La situation au Sahel mobilise les dirigeants ouest-africains. Le président a reçu ce mercredi 5 mars 2025 son homologue ghanéen au Palais présidentiel d'Abidjan. Les deux chefs d'État ont lancé un appel commun aux pays de l'Alliance des États du Sahel.

« Il y va de l'avenir des peuples de l'Afrique de l'Ouest », a déclaré le président Ouattara, soulignant l'importance d'une assistance humanitaire et sécuritaire aux pays du Sahel. Cette initiative diplomatique vise à maintenir l'unité régionale face aux défis communs.

Une main tendue

Le président Ouattara a mandaté son homologue ghanéen pour une mission de médiation. « Nous vous faisons confiance Monsieur le président pour qu'à l'occasion de vos entretiens avec ces pays frères, vous puissiez les convaincre de rester dans la CEDEAO », a-t-il déclaré lors du point presse conjoint.

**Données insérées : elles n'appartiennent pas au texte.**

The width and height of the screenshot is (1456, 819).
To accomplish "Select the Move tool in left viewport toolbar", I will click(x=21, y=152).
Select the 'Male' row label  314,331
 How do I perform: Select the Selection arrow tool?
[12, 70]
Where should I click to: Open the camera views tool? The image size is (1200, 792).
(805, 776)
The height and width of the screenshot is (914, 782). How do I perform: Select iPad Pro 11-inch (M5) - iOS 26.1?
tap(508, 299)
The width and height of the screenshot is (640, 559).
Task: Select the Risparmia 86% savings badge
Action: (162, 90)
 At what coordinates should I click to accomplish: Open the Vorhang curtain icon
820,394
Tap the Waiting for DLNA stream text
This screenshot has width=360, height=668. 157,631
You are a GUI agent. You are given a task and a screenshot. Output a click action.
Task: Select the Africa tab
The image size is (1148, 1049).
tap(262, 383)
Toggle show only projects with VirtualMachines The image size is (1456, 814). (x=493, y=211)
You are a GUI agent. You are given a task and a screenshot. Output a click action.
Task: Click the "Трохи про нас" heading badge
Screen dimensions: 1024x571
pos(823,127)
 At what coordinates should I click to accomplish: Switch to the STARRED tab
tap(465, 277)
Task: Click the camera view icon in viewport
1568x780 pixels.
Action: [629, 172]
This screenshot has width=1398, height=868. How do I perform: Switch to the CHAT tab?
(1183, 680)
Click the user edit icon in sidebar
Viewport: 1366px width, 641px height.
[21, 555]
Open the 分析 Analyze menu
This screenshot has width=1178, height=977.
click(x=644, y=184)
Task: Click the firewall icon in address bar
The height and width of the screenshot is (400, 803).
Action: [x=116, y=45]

Le président Mahama s'est engagé à « traiter ce problème de la meilleure des manières ». Il a souligné l'importance des liens transfrontaliers et des intérêts économiques communs, affirmant qu'il est « toujours bon de rester dans un groupe de 15 que de rester dans un groupe de trois ».

Les enjeux de l'unité régionale

Les deux dirigeants ont insisté sur la nécessité d'une assistance concrète. « Nous avons noté la nécessité d'apporter une assistance à ces pays frères pour leur permettre de faire face aux besoins humanitaires et sécuritaires », précise la note d'information présidentielle.

La coopération en matière de sécurité et de défense reste prioritaire. Les présidents ont souligné l'importance de lutter ensemble contre le terrorisme, la piraterie maritime et le réchauffement climatique. Cette approche collective vise à garantir la paix et la stabilité en Afrique de l'Ouest.